Phase 1A construction cost inflation

Touches Phase 1A · Phase 1

OM sensitivity tables show a 5% hard-cost increase compresses Phase 1A Levered IRR from 24% to 22.1%. Sustained inflation through 2026 to 2027 erodes the buffer faster than the OZ uplift can offset. The 6.2% untrended yield on cost is the relevant guardrail.

Mitigation GMP contract with shared-savings provisions. Inflation hedging on mass timber procurement. Industrialized construction pathway commitment by Q3 2026 to lock cost basis assumptions.
4

Phase 1B activation delivers demand data the Phase 1A pro forma cannot match

Touches Phase 1A · Phase 1B

The Phase 1B base case projects 900 visits per day and approximately $725K NOI. If the activation overdelivers (toward the 1,500-visit upside case at $1.6M NOI), the Phase 1A retail rents underwritten in the OM may understate true market and force a re-pricing during lease-up. This is a good problem with documentation cost.

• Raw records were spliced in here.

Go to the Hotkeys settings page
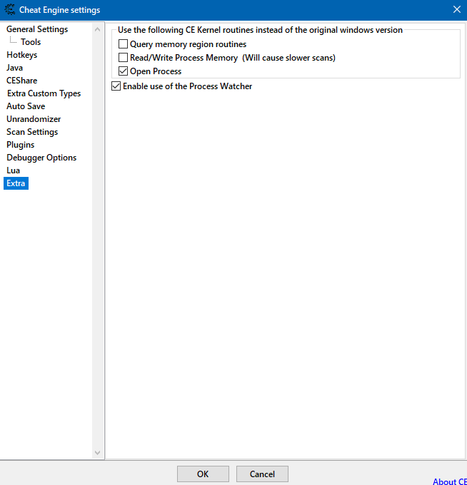This screenshot has height=485, width=467. point(22,55)
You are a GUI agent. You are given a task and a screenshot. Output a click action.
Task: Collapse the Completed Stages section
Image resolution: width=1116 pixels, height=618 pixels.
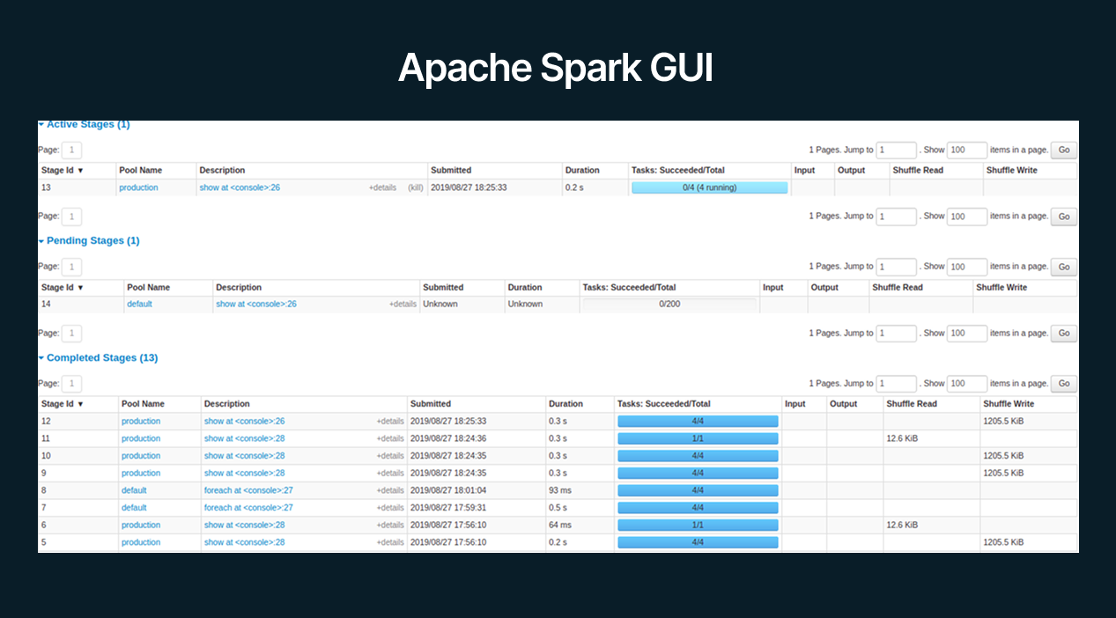pos(101,358)
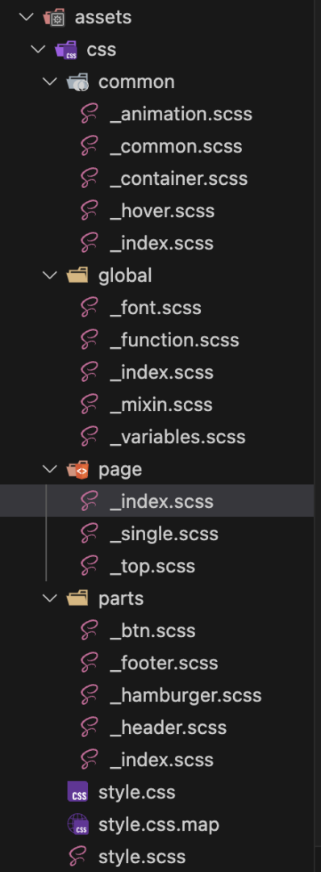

Mitigation Build a quarterly Phase 1B-to-Phase 1A data handoff process. Re-underwrite Phase 1A retail at month 12 of Phase 1B activation. Use the empirical demand numbers to support a Phase 2 capital raise.
5

District infrastructure approvals lag Phase 1 delivery

Touches District · Phase 1

The Resilience and Resource efficiency metrics at District scale assume district energy, on-site water, and the Skyway Cities gondola are entitled and operating. If Salem approvals lag, those metrics revert to Phase 1 levels and the District cost of capital compression weakens by 50 to 100 bps.

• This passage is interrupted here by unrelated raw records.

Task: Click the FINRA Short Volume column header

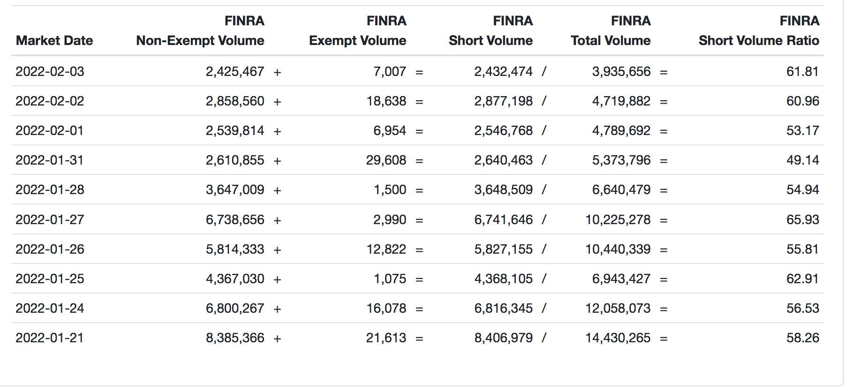Action: (491, 31)
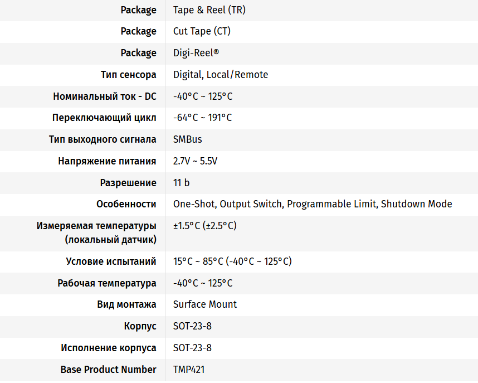Click the 11 b resolution value
This screenshot has width=478, height=383.
coord(181,183)
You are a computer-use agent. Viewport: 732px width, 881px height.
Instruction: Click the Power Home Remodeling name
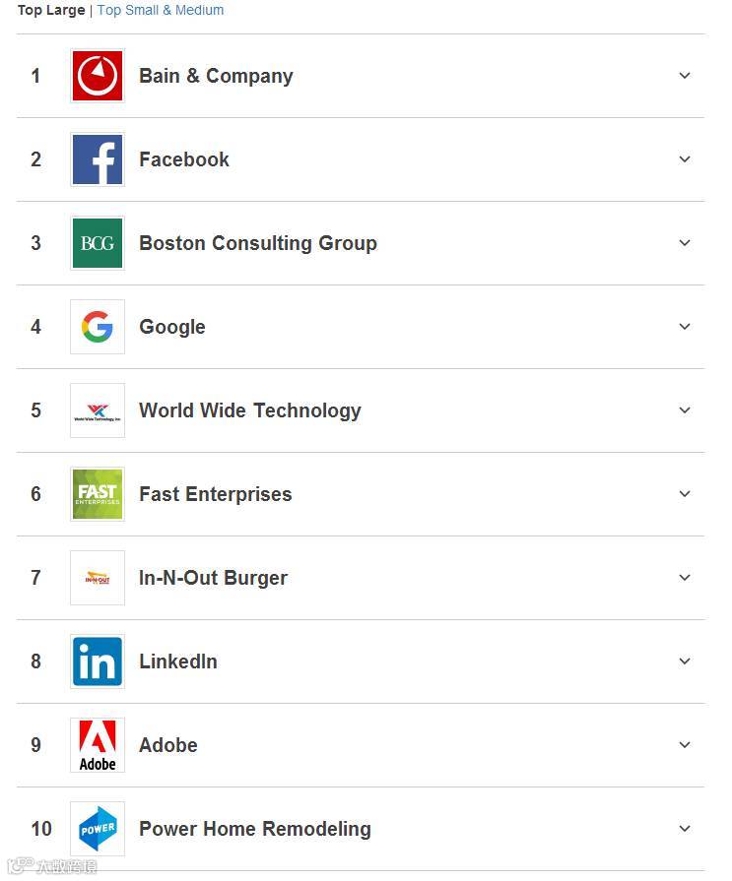pos(254,829)
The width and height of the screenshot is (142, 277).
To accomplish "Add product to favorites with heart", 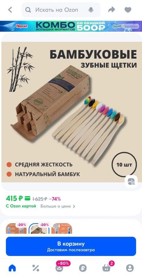I will point(128,10).
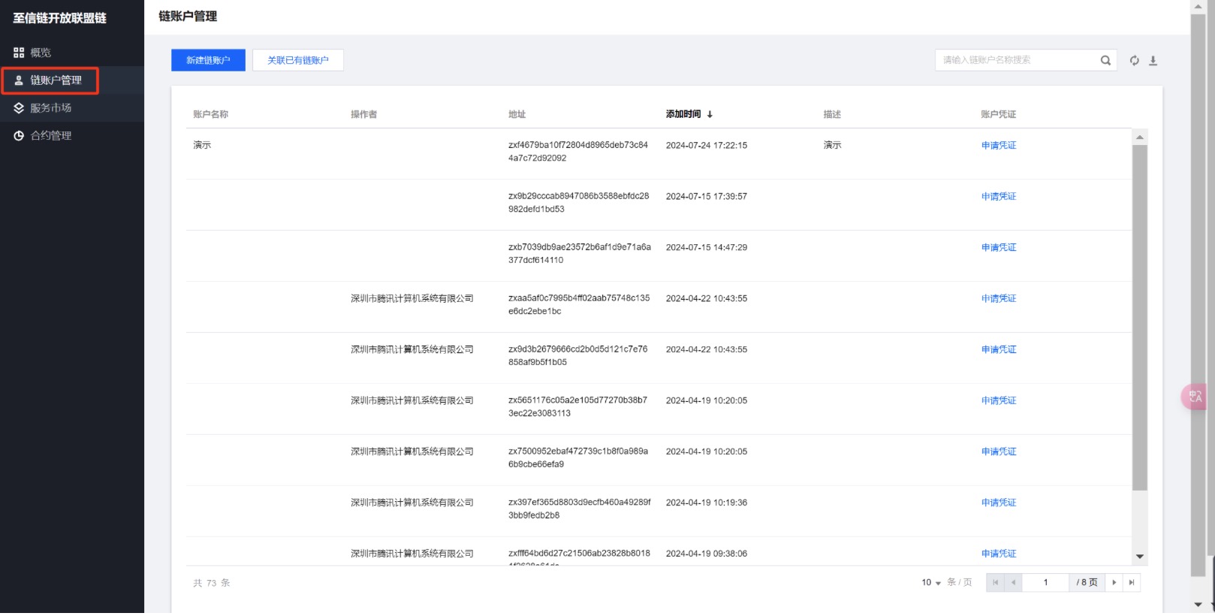The width and height of the screenshot is (1215, 616).
Task: Focus the 链账户名称 search field
Action: 1018,60
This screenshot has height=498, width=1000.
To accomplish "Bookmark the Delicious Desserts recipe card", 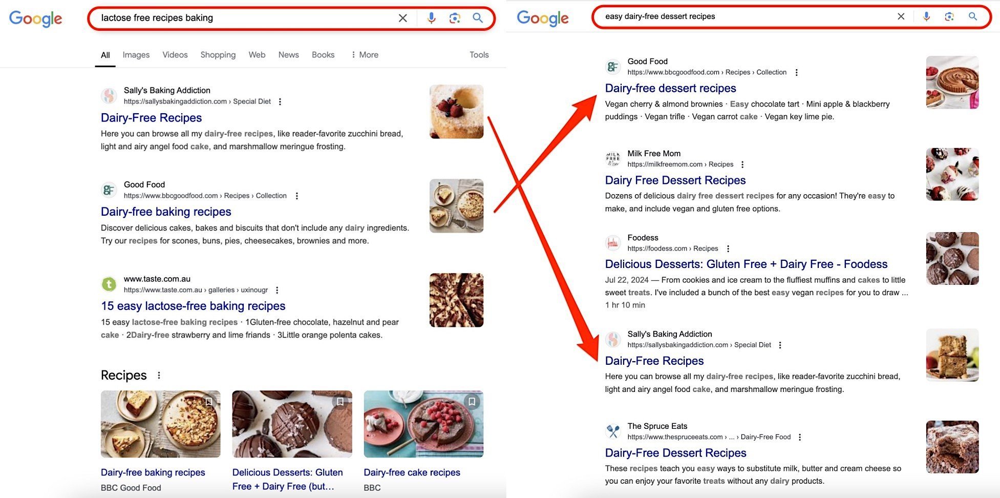I will coord(341,402).
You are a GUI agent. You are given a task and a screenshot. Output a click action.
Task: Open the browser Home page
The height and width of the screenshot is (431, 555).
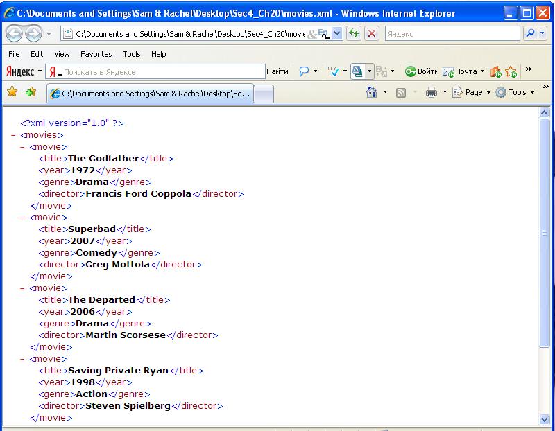[373, 90]
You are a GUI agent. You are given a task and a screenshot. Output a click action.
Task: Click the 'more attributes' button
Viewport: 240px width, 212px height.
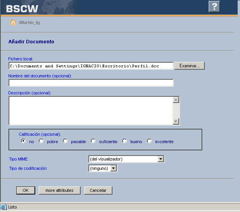59,190
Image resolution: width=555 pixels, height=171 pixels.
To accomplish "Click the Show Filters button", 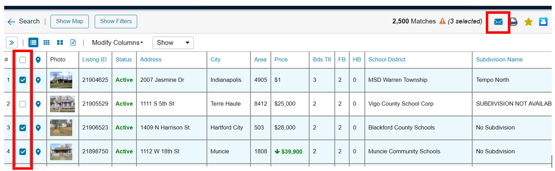I will point(116,21).
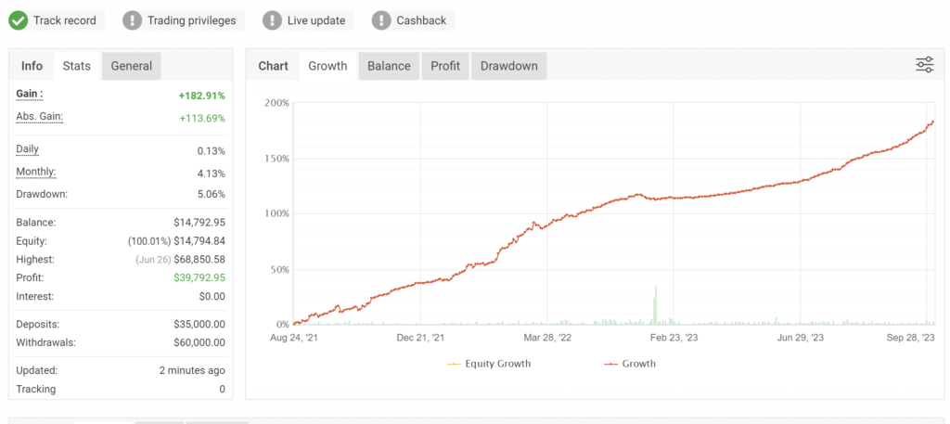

Mitigation Treat Phase 1A and Phase 1B as the entitlement-permission demonstration. Engage Salem early on a District-level Disposition and Development Agreement. Identify district energy partner during Phase 1 entitlement, not after.
On the numbers

Where the recommendation is anchored, and where it is not.

Phase 1A and Phase 1 financials are anchored to the Now City West Salem Offering Memorandum (April 2026) and the Investor Preview decks. Total capitalization, Levered IRR, equity multiple, and yield on cost are taken directly from the OM sensitivity tables. The unlevered IRR figures shown at Phase 1A and Phase 1 are derived by removing the OM-stated leverage and are directional.

Phase 1B activation numbers are anchored to the Site Activation Strategy deck. The $1.3 to 1.4M capital prototype, base-case 900 visitors per day, and $4.2M real estate value multiplier are OM-stated. Resident-experience metrics at Phase 1B are limited because there are no residents.

District-scale numbers are directional. They draw on the OM District Vision section (760 units, 105K SF retail, 95K SF green and civic) and the Willamette Wellness OZ Fund framing ($100M anchor, up to 40 acres, 10-year hold). They are framework v1 directional ranges. They become anchored to primary-source data as Phase 1A delivers and the QOF lands its first acquisitions.

All metric methodologies (WHO-5, 15-Minute City, ASHRAE 90.1, FEMA CRS, ITE, Census ACS, ULI Greenprint, RMI Zero-Carbon Building, Shuman local-multiplier) are documented in the framework's general methodology surface and applied here without modification.